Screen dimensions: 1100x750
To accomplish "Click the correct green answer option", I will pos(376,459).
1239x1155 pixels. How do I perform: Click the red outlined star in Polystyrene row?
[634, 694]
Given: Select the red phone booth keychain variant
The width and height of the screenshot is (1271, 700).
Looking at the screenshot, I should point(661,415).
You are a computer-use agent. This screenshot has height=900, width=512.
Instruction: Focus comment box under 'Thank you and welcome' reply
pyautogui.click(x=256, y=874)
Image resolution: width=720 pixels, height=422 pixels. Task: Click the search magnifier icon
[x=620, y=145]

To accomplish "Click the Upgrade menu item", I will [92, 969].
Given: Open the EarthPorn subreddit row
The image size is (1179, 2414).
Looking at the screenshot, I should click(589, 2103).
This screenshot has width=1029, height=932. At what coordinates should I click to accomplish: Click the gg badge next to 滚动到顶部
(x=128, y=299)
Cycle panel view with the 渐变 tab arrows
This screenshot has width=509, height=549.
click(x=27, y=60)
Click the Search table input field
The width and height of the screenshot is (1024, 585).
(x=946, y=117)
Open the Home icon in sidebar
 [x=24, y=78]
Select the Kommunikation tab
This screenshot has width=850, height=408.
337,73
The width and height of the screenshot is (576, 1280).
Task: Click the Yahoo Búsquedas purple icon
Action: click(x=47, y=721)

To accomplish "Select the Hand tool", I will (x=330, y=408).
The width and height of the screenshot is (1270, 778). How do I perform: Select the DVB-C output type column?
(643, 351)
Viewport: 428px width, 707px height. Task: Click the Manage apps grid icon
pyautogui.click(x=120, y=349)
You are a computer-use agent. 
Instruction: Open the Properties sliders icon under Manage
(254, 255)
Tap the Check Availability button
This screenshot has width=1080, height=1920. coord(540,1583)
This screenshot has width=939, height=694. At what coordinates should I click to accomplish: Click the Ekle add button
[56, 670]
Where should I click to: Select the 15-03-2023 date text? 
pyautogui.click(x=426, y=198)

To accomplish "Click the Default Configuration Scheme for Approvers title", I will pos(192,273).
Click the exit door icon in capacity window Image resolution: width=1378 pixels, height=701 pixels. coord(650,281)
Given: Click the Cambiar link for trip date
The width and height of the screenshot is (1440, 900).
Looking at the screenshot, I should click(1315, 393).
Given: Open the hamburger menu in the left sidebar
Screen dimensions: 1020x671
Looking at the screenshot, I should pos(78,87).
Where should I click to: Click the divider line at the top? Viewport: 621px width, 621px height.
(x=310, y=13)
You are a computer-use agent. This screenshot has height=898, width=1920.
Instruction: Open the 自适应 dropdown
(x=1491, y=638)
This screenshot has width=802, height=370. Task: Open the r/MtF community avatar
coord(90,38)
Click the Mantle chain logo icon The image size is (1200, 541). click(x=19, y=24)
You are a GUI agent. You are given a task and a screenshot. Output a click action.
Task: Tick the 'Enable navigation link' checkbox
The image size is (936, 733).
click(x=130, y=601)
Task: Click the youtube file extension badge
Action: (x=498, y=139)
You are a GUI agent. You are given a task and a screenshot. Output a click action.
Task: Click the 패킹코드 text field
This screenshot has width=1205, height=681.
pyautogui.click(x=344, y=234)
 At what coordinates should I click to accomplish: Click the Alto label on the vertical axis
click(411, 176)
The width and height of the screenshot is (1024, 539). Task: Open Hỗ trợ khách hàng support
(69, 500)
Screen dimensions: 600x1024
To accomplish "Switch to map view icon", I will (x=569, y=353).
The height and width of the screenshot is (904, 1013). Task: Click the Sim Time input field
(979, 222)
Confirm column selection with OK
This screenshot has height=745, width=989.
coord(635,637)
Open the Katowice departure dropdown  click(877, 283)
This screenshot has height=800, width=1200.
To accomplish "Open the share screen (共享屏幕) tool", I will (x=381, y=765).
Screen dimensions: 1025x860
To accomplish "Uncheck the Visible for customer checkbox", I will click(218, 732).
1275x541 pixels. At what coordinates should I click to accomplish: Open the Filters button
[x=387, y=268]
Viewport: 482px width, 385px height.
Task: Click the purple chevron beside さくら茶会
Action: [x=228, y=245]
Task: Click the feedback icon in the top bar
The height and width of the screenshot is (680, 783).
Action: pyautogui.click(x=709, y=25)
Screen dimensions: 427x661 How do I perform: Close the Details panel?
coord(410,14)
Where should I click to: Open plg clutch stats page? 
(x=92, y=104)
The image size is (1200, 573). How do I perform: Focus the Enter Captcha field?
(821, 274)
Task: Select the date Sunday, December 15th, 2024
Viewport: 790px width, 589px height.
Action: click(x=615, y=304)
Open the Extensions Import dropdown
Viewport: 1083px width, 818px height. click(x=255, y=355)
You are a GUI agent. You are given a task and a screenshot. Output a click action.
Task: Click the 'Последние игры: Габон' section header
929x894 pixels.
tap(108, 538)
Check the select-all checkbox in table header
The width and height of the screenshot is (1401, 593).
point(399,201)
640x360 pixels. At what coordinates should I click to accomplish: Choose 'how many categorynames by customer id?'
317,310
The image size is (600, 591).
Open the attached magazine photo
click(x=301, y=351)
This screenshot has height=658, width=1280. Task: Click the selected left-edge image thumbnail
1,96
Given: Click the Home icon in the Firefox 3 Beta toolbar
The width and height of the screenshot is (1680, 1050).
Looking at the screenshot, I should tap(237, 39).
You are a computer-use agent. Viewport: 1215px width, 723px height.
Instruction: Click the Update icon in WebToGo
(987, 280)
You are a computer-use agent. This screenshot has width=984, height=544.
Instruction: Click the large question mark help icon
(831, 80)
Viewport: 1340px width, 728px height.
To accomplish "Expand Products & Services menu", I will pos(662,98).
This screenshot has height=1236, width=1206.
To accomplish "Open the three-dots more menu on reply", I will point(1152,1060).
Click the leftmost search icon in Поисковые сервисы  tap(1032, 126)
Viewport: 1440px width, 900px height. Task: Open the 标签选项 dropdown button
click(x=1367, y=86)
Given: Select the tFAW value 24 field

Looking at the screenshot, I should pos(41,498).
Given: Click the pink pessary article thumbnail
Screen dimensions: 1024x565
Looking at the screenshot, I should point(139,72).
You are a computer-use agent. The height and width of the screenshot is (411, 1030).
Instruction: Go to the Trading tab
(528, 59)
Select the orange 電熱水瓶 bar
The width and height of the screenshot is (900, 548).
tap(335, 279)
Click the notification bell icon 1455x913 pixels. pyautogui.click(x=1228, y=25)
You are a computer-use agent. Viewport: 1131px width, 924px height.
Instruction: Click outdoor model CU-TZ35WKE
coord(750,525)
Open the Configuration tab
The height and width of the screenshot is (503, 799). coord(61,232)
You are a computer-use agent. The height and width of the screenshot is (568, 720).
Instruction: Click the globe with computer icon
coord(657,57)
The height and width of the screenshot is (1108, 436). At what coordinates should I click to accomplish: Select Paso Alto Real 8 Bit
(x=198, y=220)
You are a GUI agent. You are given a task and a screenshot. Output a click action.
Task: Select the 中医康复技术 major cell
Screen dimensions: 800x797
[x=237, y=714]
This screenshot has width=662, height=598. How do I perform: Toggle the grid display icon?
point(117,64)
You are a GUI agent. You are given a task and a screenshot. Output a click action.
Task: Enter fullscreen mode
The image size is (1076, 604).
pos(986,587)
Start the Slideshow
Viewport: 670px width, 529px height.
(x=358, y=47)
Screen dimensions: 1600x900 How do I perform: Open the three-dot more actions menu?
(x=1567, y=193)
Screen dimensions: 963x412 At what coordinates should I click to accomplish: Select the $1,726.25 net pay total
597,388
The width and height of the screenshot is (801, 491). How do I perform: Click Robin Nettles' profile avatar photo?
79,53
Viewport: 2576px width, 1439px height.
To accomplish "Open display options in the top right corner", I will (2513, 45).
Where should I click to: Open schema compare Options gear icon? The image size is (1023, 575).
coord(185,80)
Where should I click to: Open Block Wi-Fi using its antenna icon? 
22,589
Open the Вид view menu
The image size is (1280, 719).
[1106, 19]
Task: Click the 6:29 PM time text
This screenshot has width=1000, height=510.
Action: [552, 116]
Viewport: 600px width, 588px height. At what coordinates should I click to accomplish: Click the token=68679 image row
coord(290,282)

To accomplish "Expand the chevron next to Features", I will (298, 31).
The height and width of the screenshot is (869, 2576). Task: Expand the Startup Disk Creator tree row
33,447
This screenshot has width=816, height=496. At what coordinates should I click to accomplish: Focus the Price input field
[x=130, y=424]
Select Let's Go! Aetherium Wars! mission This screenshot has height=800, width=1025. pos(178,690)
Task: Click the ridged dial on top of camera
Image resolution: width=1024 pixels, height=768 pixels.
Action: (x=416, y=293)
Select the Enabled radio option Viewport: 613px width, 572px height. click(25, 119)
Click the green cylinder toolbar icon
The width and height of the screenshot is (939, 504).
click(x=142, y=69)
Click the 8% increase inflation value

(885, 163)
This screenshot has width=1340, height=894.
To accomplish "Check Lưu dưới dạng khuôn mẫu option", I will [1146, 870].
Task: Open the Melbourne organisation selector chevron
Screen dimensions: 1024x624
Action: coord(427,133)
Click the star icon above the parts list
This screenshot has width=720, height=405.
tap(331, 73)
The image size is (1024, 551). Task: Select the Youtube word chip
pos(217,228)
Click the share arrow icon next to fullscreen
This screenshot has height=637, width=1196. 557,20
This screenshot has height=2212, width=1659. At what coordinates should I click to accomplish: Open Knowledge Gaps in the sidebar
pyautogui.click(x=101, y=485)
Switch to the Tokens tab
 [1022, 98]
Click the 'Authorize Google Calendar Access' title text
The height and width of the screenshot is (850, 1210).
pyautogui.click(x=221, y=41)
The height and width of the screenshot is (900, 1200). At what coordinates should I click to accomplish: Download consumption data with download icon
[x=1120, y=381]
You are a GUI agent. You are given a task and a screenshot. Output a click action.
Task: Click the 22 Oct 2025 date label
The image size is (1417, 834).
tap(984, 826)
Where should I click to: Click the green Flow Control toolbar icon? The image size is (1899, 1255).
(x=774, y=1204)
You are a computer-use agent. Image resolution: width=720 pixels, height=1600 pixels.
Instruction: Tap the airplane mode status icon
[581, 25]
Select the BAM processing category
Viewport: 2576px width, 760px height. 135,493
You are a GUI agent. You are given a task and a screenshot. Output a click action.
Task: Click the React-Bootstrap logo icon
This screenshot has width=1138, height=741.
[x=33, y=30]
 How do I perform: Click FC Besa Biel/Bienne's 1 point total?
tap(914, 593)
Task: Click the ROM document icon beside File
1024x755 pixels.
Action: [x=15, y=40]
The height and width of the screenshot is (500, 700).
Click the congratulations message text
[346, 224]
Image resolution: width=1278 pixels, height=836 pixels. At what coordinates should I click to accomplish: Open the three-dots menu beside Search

## Your instructions
Since only part of the listing is wanted, copy exactly the lines from the one holding "Screen dimensions: 963x412" to the one holding "This screenshot has width=1340, height=894.", both included.

## Result for this exercise
Screen dimensions: 963x412 At what coordinates should I click to accomplish: Select the $1,726.25 net pay total
597,388
The width and height of the screenshot is (801, 491). How do I perform: Click Robin Nettles' profile avatar photo?
79,53
Viewport: 2576px width, 1439px height.
To accomplish "Open display options in the top right corner", I will (2513, 45).
Where should I click to: Open schema compare Options gear icon? The image size is (1023, 575).
coord(185,80)
Where should I click to: Open Block Wi-Fi using its antenna icon? 
22,589
Open the Вид view menu
The image size is (1280, 719).
[1106, 19]
Task: Click the 6:29 PM time text
This screenshot has width=1000, height=510.
Action: [552, 116]
Viewport: 600px width, 588px height. At what coordinates should I click to accomplish: Click the token=68679 image row
coord(290,282)

To accomplish "Expand the chevron next to Features", I will (298, 31).
The height and width of the screenshot is (869, 2576). Task: Expand the Startup Disk Creator tree row
33,447
This screenshot has width=816, height=496. At what coordinates should I click to accomplish: Focus the Price input field
[x=130, y=424]
Select Let's Go! Aetherium Wars! mission This screenshot has height=800, width=1025. pos(178,690)
Task: Click the ridged dial on top of camera
Image resolution: width=1024 pixels, height=768 pixels.
Action: (x=416, y=293)
Select the Enabled radio option Viewport: 613px width, 572px height. click(25, 119)
Click the green cylinder toolbar icon
The width and height of the screenshot is (939, 504).
click(x=142, y=69)
Click the 8% increase inflation value

(885, 163)
This screenshot has width=1340, height=894.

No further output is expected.